Ahead of the crucial Winter Session of Parliament that starts on Thursday, Moody’s Investor Services has cautioned that a loss of momentum in carrying forward reforms such as the goods and services tax and land acquisition laws could hamper investments and bring down economic growth to below 6 per cent.
“The Modi administration, so far this year, has been unable to enact legislation on key reforms, including a unified goods and services tax and the Land Acquisition Bill….
It seems highly unlikely that the major reforms will get enacted by the Upper House of the Indian parliament where the ruling coalition is in minority,” said Moody’s Vice-President and Senior Credit Officer Vikas Halan said, adding that this would hamper investment amid weak global growth.
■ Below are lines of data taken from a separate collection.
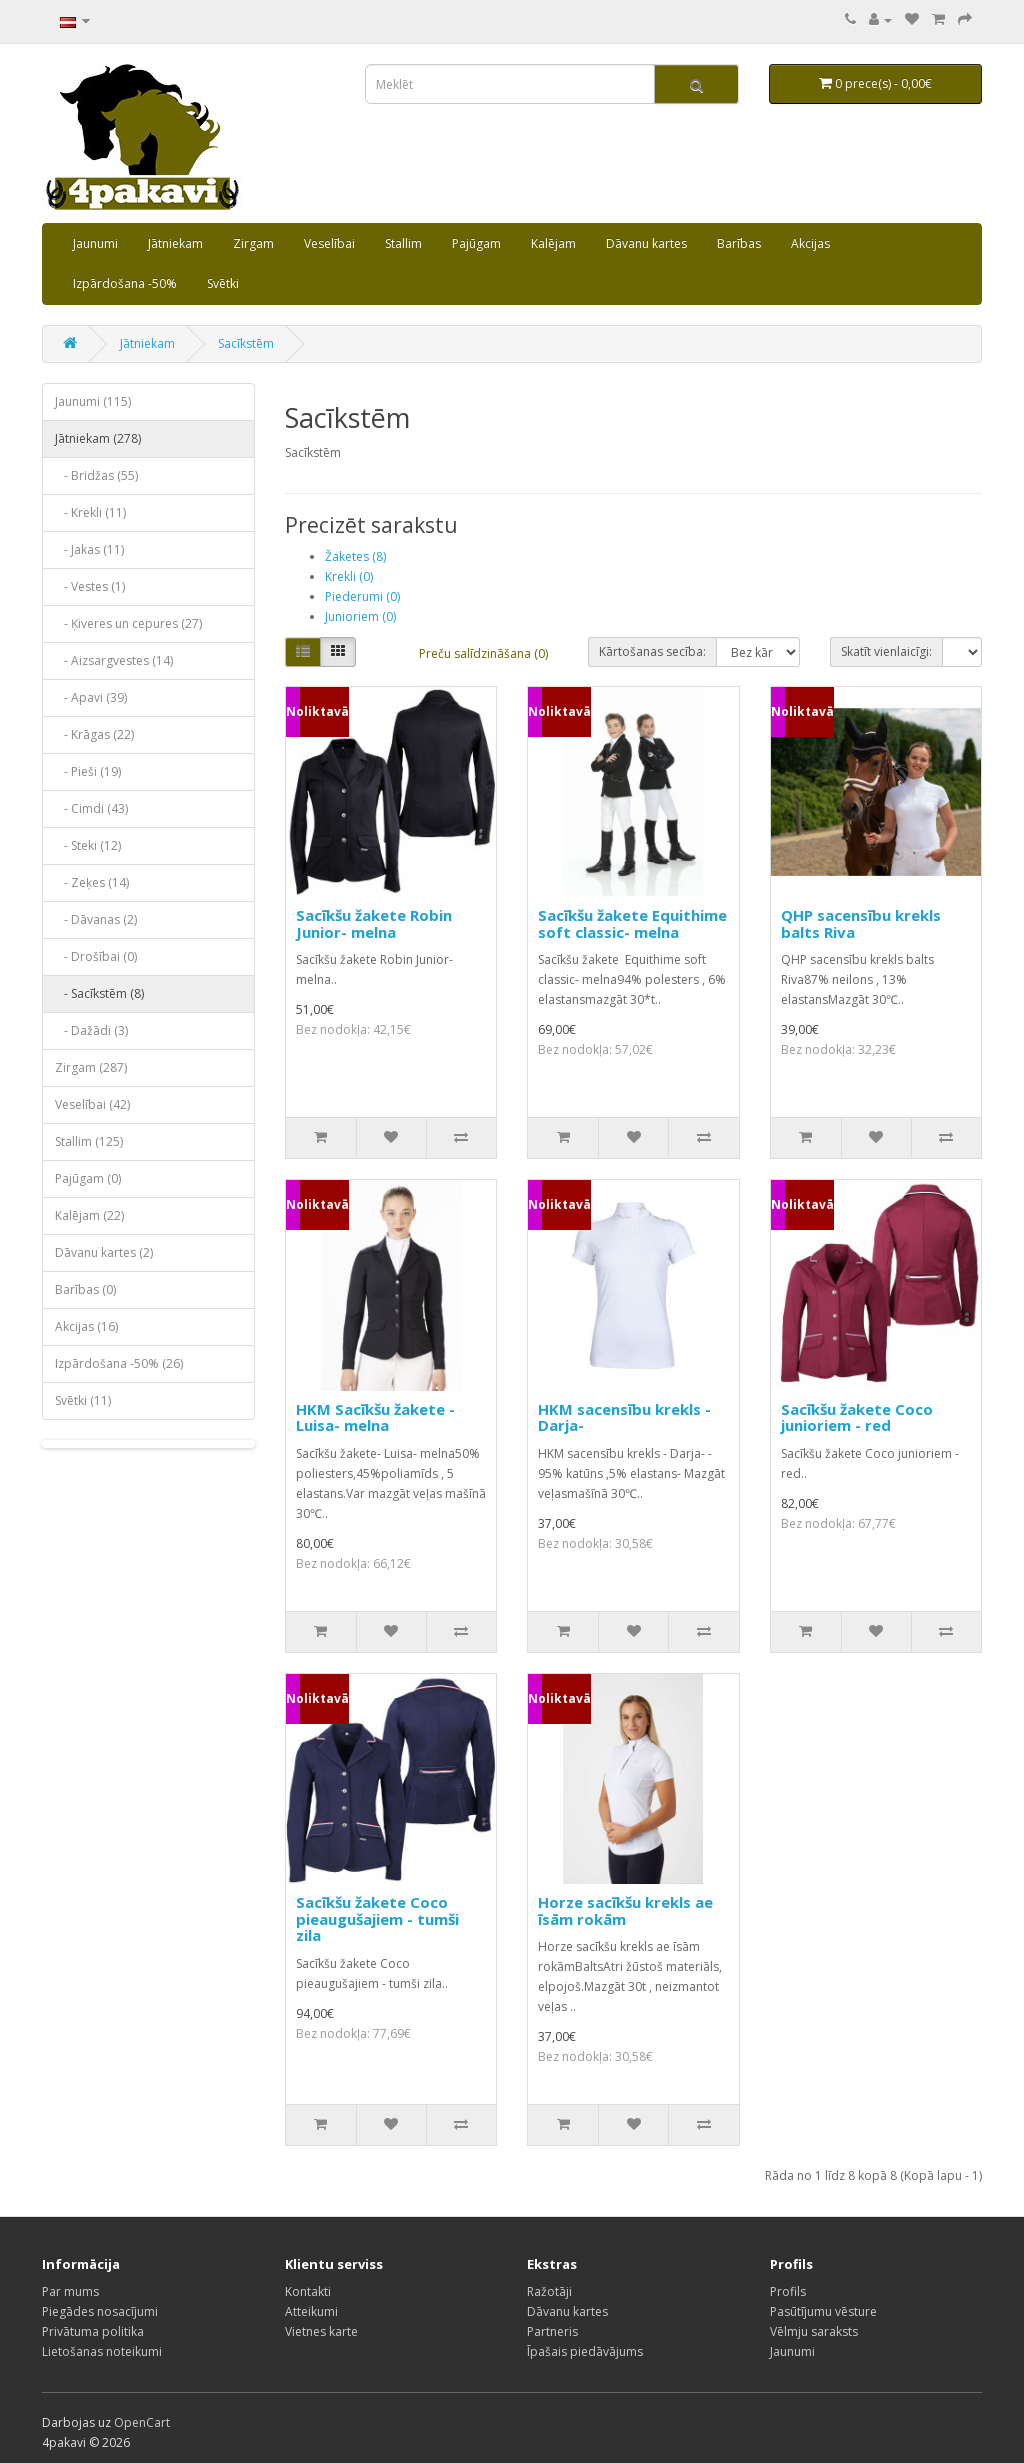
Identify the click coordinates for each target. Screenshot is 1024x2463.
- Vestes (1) (90, 586)
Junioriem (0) (360, 616)
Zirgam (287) (91, 1067)
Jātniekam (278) (98, 438)
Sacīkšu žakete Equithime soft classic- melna (632, 923)
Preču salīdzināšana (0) (483, 653)
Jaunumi (95, 243)
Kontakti (308, 2291)
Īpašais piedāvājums (585, 2351)
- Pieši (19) (88, 771)
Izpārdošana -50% (125, 283)
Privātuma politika (93, 2331)
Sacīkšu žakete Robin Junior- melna (374, 923)
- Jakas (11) (89, 549)
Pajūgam (476, 243)
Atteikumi (311, 2311)
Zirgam (253, 243)
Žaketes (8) (355, 556)
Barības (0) (85, 1289)
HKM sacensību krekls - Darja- (624, 1417)
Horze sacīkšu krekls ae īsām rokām (625, 1910)
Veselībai (329, 243)
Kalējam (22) (89, 1215)
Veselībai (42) (92, 1104)
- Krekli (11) (90, 512)
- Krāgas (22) (94, 734)
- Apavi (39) (91, 697)
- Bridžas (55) (96, 475)
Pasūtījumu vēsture (823, 2311)
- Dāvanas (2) (96, 919)
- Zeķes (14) (92, 882)
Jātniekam (175, 243)
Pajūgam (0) (88, 1178)
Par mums (70, 2291)
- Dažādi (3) (91, 1030)
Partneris (552, 2331)
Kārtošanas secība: (652, 651)
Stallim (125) (89, 1141)
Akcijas (810, 243)
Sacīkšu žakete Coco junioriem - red (857, 1417)
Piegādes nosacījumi (100, 2311)
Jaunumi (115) (93, 401)
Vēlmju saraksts (814, 2331)
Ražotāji (549, 2291)
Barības (739, 243)
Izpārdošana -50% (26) (119, 1363)
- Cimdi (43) (91, 808)
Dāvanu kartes (646, 243)
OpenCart (142, 2422)
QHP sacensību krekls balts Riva (861, 923)
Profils (788, 2291)
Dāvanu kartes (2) (104, 1252)
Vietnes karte (321, 2331)
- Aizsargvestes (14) (114, 660)
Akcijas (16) (86, 1326)
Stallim (403, 243)
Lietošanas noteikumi (102, 2351)
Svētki (223, 283)
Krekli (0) (349, 576)
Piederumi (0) (362, 596)
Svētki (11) (83, 1400)
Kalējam (553, 243)
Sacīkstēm (246, 343)
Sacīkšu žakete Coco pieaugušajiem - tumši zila (377, 1918)
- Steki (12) (88, 845)
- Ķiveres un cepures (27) (128, 623)
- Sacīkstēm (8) (99, 993)
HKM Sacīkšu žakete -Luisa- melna (375, 1417)
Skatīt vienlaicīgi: (886, 651)
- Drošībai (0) (96, 956)
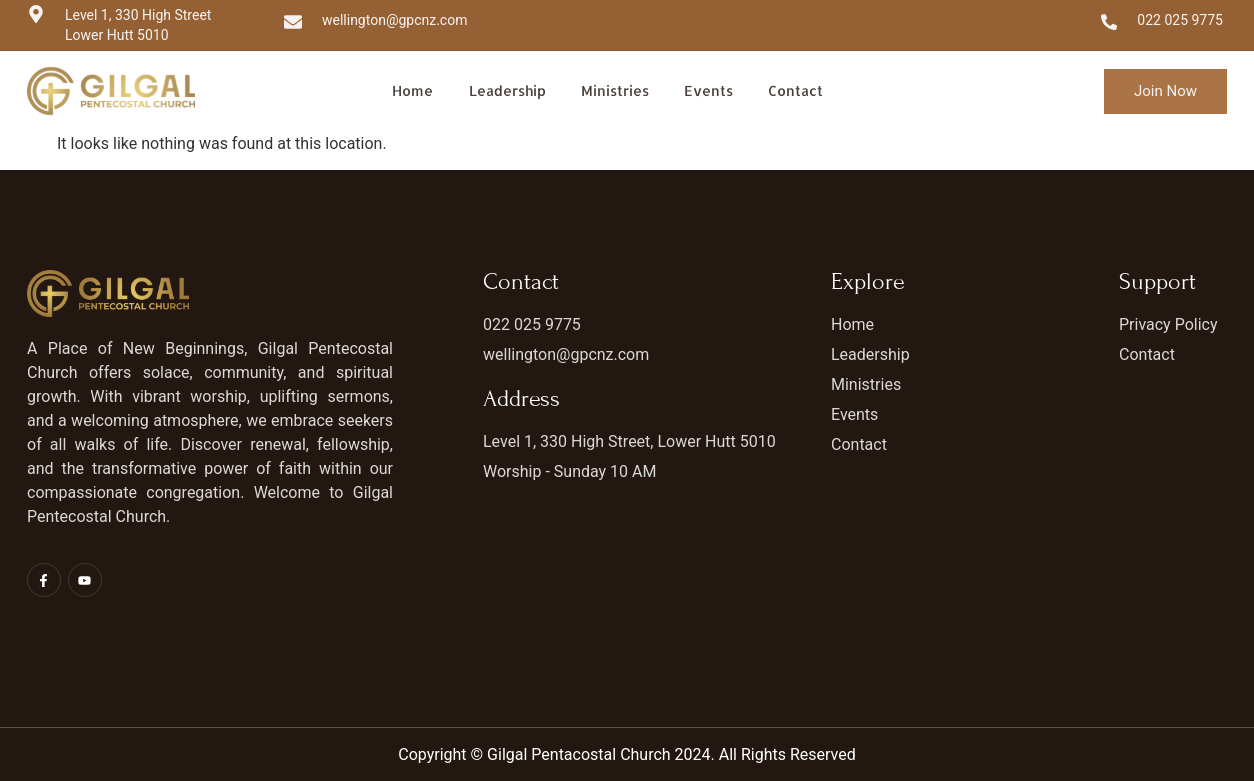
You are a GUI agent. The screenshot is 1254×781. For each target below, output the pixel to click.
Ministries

The government is hoping to go through with the Constitutional Amendment Bill for the roll out of GST from April 1, 2016 in the forthcoming Parliament session.
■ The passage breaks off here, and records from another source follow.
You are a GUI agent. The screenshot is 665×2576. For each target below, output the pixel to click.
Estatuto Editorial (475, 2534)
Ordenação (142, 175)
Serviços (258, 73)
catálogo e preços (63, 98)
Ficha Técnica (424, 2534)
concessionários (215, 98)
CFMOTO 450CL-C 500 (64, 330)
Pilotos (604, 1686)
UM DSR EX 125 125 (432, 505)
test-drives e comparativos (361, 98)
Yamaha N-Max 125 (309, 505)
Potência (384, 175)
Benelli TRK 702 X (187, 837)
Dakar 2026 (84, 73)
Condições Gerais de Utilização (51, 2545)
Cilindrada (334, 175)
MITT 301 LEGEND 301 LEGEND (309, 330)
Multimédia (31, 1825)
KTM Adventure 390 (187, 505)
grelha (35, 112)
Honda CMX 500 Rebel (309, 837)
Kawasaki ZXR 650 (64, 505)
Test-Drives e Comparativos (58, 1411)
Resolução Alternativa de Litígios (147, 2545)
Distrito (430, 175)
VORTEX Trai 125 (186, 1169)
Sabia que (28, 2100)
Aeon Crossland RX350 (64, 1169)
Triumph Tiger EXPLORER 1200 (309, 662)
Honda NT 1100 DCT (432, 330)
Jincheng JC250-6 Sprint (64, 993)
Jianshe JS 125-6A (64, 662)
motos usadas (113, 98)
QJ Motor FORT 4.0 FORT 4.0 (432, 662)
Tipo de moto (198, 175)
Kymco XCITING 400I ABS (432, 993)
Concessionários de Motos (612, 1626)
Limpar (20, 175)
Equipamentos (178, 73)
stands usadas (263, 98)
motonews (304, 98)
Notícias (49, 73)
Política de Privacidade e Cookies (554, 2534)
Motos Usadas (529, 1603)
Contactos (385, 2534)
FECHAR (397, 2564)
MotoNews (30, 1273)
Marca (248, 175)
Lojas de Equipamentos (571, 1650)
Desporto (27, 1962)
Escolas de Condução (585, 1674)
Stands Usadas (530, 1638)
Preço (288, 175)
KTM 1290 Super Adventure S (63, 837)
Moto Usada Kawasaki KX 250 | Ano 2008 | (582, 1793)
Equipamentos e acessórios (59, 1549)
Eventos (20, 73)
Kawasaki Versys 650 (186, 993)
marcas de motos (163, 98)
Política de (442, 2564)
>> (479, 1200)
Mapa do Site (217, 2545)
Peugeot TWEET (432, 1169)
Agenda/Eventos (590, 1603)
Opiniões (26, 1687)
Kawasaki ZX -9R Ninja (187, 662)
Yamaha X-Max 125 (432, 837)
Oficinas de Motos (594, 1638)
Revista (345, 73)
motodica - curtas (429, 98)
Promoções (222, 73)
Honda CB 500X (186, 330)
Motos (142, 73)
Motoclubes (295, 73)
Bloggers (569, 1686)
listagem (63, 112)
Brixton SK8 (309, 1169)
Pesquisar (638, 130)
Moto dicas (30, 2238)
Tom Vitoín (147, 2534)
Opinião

While falling global commodity prices and moderating inflation will help corporates cut down input and borrowing costs, “potential headwinds loom from a loss of reform momentum,” Halan warned.
The government is unlikely to win a majority in the Rajya Sabha if it keeps losing State elections like it did recently in Delhi and Bihar, it said.
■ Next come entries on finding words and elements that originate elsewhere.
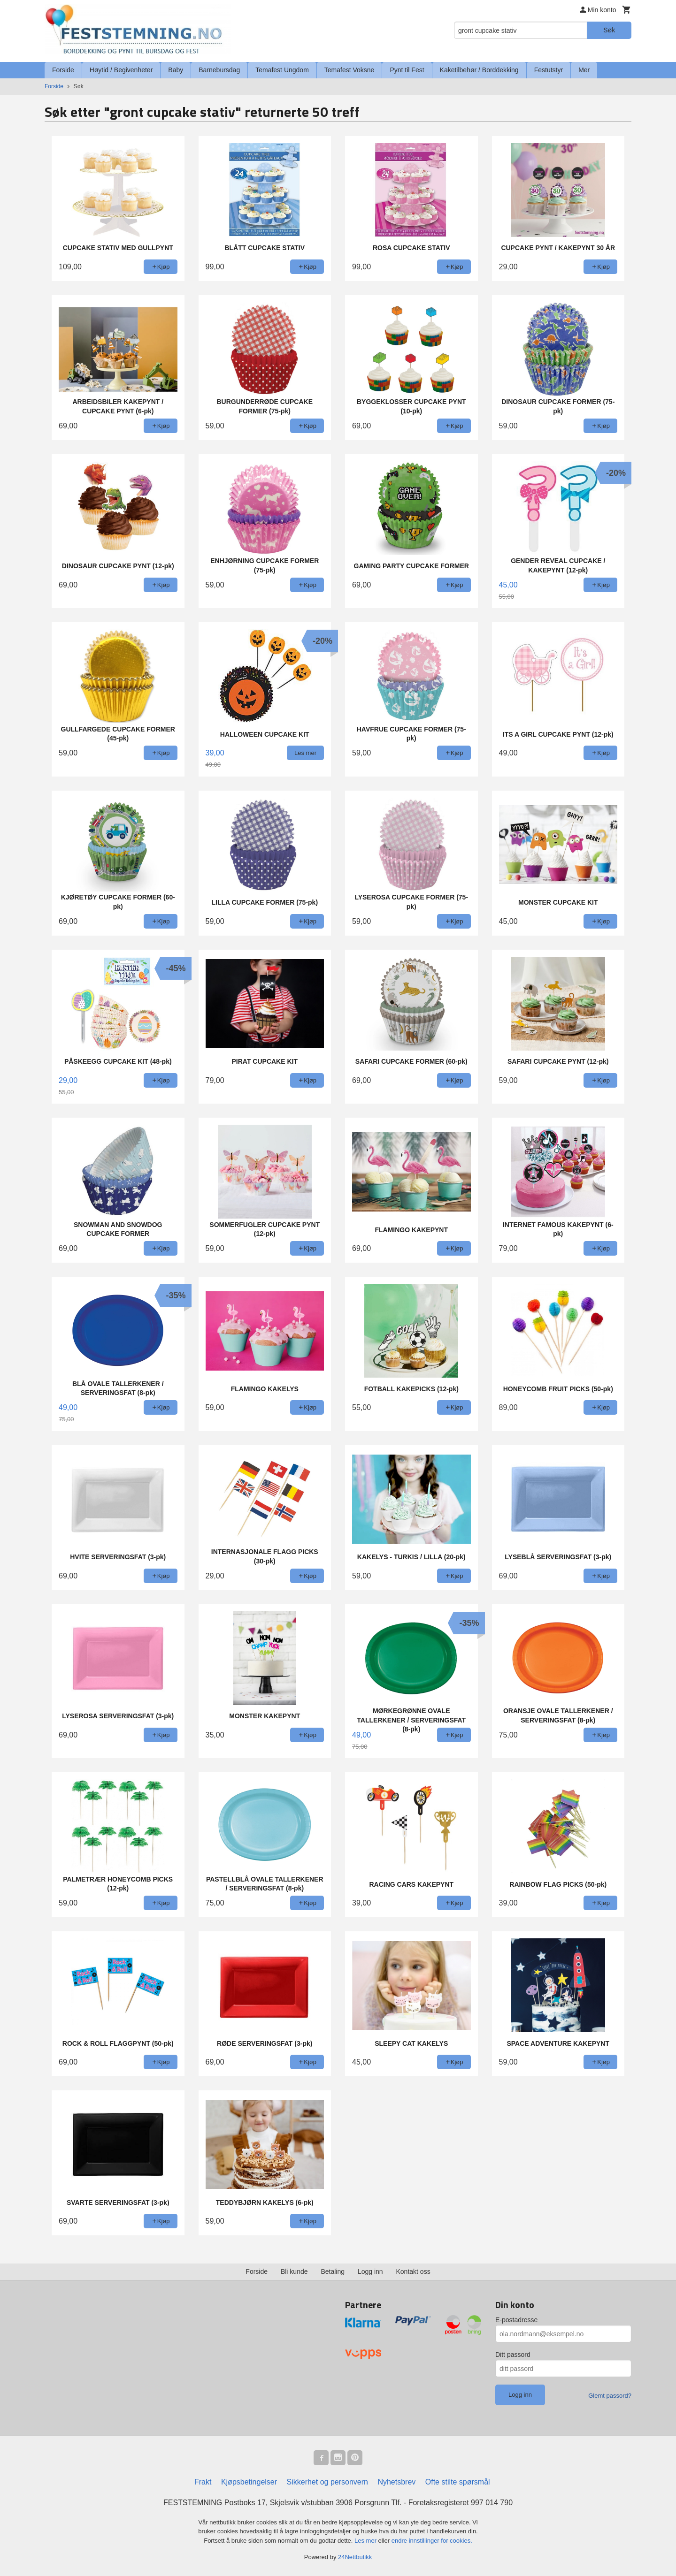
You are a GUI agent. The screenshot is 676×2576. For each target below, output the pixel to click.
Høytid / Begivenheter (121, 70)
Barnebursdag (219, 70)
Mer (584, 70)
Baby (175, 70)
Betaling (333, 2271)
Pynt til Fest (407, 70)
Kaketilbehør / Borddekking (479, 70)
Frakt (202, 2482)
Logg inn (370, 2271)
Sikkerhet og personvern (327, 2482)
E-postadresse (516, 2320)
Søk (609, 30)
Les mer (366, 2540)
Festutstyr (548, 70)
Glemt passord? (609, 2395)
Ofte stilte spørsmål (457, 2482)
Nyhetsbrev (396, 2482)
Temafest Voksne (349, 70)
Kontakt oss (413, 2271)
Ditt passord (512, 2354)
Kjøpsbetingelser (249, 2482)
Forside (63, 70)
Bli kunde (294, 2271)
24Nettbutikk (355, 2557)
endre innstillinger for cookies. (432, 2540)
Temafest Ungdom (282, 70)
In its 2016 outlook presentation for Indian non-financial corporates, Moody’s has pegged India’s GDP growth at 7.5 per cent in 2016-17, adding that it would improve corporate cash flows and support business growth.
“Further government measures that could sustain GDP growth at 8 per cent or more, leading to a broad-based improvement in corporate credit metrics,” it said, adding that “upside factors” also include an improvement in global macro economic outlook that would also stabilise commodity prices and credit markets.
But it warned that corporates would remain vulnerable to the volatile Indian rupee as against the US dollar and to low commodity prices, which has in turn led to a sharp decline in external trade.
“Higher interest rates brought on by rising inflation and exchange rate volatility, resulting in a tight funding environment is a factor,” could also impact companies, it pointed out.